## Assignment
Can the lines below, from the one that holds "Image resolution: width=1024" to the very end, be echoed exactly, with both ends included and no pictures?

## Source data
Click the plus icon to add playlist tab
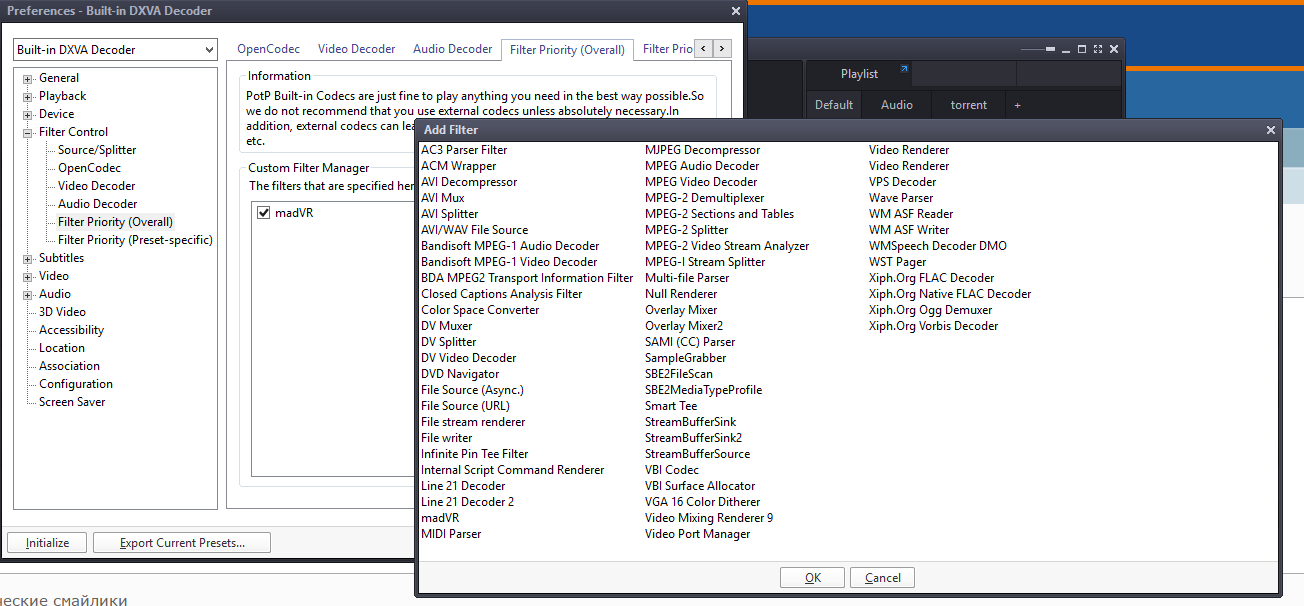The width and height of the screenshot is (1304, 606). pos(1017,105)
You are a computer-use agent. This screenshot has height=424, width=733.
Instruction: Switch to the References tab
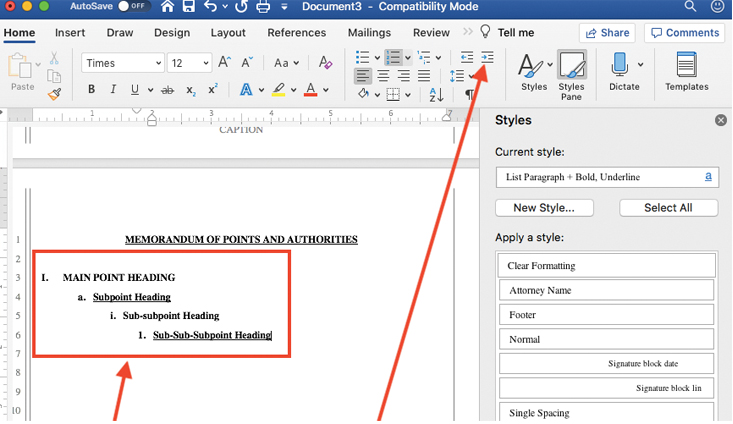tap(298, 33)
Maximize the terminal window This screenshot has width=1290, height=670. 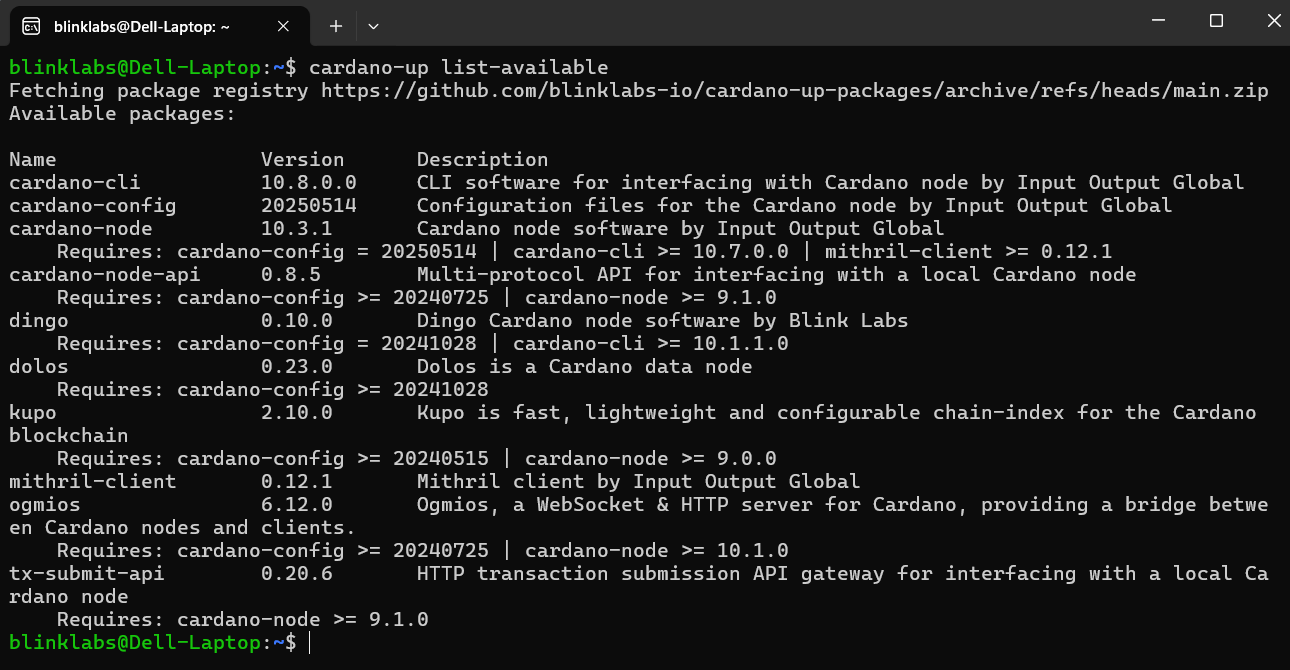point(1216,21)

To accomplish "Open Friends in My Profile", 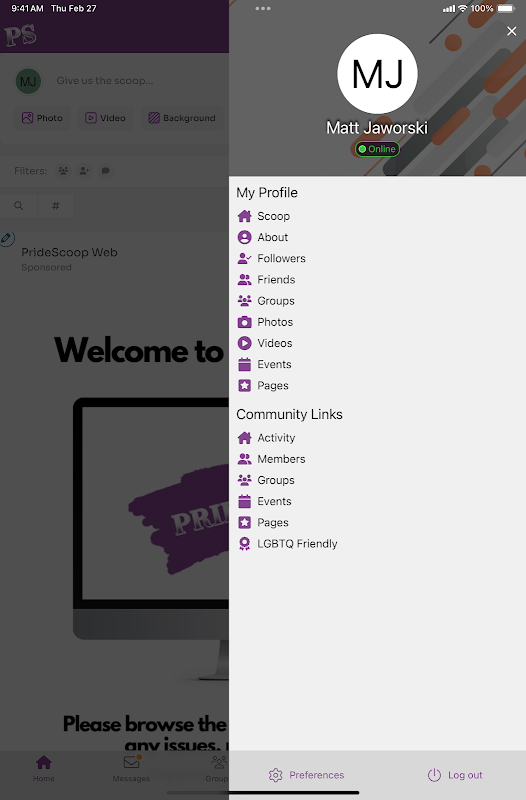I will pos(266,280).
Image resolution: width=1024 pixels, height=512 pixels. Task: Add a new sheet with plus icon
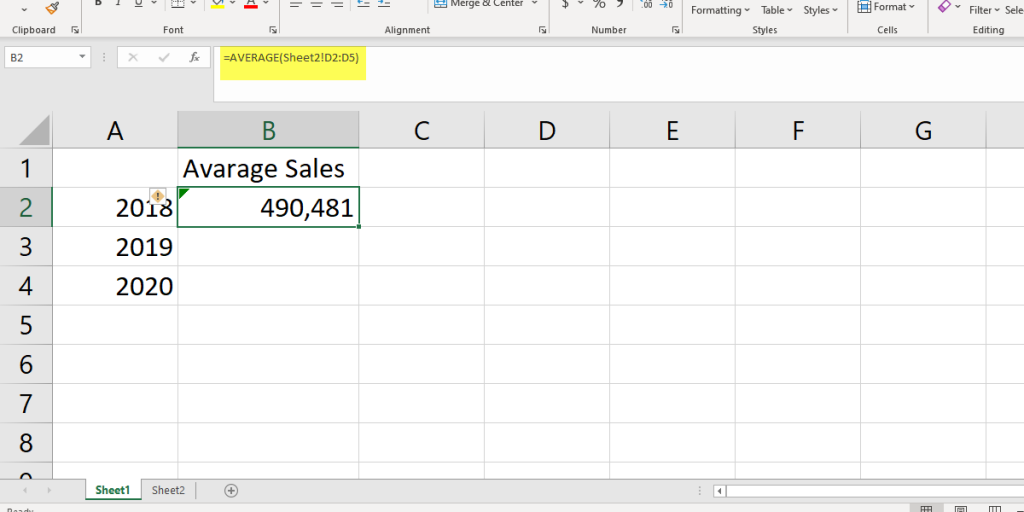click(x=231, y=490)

## Written answer
Image resolution: width=1024 pixels, height=512 pixels. Task: Add a new sheet with plus icon
click(x=231, y=490)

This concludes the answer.